Her bebek, güzelliktir, ümittir, neşedir, hayat kaynağıdır.
Ne var ki, “bebek katillerine” kol kanat geren kötü ruhlar, öylesine kin ve nefretle dolmuşlardır ki…
Ellerine imkân geçse, anne ve babaları kendileri gibi düşünmeyen her bebeği, kundaklarında katlederler!..
İşte son misali;
Sayın Albayrak’a ve Eşi Esra Albayrak’a…
Aslında Sayın Recep Tayyip Erdoğan’a kin ve nefretlerini öyle bir kustular ki…
Öyle rezil şeyler yazdılar ki…
Şeytan’ın kötülüğü bile “az” kalıyor bunlarınkinin yanında!..
Şimdi...
Alçaklığı yapanı yargı ne diyorsa ona göre cezalandır…
Sonra…
Sonra da…
Kin ve nefretin bütün iğrençliği ile ortaya çıktığı bu çirkin hadisenin ardından “bir çerçevenin” berbat “Suskunluk Sarmalı”nın ne anlama geldiğini unutma.
Ve bir not daha:
Bu konuda, Sayın Meral Akşener’i gösterdiği duyarlılıktan dolayı tebrik etmemek ve tepkisini aynen yansıtmamak büyük haksızlık olur:
“Siyasete eşlerin, çocukların, torunların özne yapılması ayıptır, ahlaksızlıktır.
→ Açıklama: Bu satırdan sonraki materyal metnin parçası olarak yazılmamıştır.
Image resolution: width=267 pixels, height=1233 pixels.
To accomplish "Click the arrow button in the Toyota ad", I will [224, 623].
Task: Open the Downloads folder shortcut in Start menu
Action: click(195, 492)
Böyle siyaset olmaz, böyle insanlık olmaz.
Esra Hanım'ı yeniden anne olmasından ötürü tebrik ediyorum.
Allah kendisine, vatanına milletine hayırlı bir evlat yetiştirmeyi nasip etsin.”
Evet…
Ahlâksızlık…
Kimden gelirse gelsin ve kimi hedef alırsa alsın, bütün ahlâksızlıklara karşı çıkmak ortak tavrımız olmalı.